Sebuah lagu diciptakan sebagai media ekspresi tentang sebuah perasaan, kisah, dan harapan yang dipadukan antara kata-kata, nada, dan irama. Baik seorang penulis lagu maupun penyanyi berharap agar lagu yang dipublikasikan menempati posisi lagu terpopuler di pasaran. Salah satu syarat untuk menikmati lagu dan mendalami ekspresi yang dituangkan adalah kemampuan untuk mendengar. Sayangnya, tidak semua orang diciptakan dengan kemampuan mendengar yang baik. Teman tuli merupakan mereka yang beraktivitas dengan bahasa isyarat karena perbedaan kemampuan indera pendengaran yang mereka miliki.
Perbedaan komunikasi inilah yang membuat teman tuli memiliki sejumlah keterbatasan dan berdampak pada jarak yang timbul bagi teman tuli. Dalam mengenyam pendidikan sekolah, hanya sedikit dari teman tuli yang dapat diterima di sekolah umum. Sebagian besar dari mereka mengenyam pendidikan sekolah di Sekolah Luar Biasa (SLB) dengan standar Bisindo (Bahasa Isyarat Indonesia). Mayoritas lapangan kerja pun jarang melibatkan teman tuli sebagai sumber daya manusia.

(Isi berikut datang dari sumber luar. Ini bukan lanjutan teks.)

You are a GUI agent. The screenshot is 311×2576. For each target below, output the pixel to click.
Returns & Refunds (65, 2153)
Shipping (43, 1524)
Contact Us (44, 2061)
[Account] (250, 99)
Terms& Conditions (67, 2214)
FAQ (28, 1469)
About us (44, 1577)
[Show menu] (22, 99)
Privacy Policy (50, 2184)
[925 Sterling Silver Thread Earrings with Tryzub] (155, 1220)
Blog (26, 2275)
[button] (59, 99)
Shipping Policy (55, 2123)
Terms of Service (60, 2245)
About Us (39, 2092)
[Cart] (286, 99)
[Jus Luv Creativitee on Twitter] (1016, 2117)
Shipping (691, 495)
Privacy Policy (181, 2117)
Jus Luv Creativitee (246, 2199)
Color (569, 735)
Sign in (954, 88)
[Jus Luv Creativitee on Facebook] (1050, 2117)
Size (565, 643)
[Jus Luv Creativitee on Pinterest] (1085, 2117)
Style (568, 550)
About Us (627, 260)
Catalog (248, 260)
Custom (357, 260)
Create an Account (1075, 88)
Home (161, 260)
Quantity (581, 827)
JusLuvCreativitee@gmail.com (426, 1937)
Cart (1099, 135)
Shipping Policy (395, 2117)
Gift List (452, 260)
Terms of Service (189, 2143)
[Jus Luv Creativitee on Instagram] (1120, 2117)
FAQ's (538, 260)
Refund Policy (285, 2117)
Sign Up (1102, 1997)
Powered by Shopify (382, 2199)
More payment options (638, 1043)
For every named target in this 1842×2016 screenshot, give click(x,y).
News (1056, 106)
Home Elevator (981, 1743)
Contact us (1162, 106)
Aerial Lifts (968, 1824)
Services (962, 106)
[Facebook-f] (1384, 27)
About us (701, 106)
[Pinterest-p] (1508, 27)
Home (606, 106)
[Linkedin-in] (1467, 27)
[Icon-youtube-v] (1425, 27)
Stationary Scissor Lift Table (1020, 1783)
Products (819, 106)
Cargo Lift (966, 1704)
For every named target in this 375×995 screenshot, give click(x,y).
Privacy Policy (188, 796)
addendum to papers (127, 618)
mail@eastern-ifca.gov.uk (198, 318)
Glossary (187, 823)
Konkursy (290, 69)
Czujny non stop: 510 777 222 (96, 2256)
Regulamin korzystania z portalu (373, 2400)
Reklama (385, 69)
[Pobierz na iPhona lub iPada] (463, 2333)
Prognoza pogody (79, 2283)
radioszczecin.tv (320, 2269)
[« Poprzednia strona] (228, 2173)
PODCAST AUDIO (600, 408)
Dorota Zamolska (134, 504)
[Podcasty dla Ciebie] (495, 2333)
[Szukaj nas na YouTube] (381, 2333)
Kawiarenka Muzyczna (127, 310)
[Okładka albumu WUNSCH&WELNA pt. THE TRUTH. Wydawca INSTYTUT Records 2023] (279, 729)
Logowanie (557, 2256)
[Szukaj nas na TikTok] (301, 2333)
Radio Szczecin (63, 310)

Aktivitas pendukung lainnya dalam kehidupan sehari-hari, seperti akses mendengarkan lagu bagi teman tuli masih sangat terbatas.
Sebagaimana lagu yang dinikmati secara umum bersifat audio, sekalipun lagu yang dipublikasikan memiliki media audiovisual berbentuk video klip, scene yang terdapat di dalamnya pun hanya berisi ilustrasi dari konten lagu. Ilustrasi ini hanya melibatkan pemahaman dari indera penglihatan. Meski begitu, teman tuli dapat menikmati musik melalui bahasa isyarat, ataupun alat bantu dengar atau yang terkenal dengan cochlear implant. Bahkan, seorang Professor World Hearing Center, Henryk Skarynzki, mencetuskan sebuah festival musik untuk mewadahi para musisi dengan hearing implant, yang diberi nama Beats of Cochlea. Penampilan dalam festival musik ini pun diisi oleh beberapa teman tuli yang telah lulus audisi. Hal ini menunjuukan bahwa industri musik juga dapat memberdayakan teman tuli dalam perkembangannya.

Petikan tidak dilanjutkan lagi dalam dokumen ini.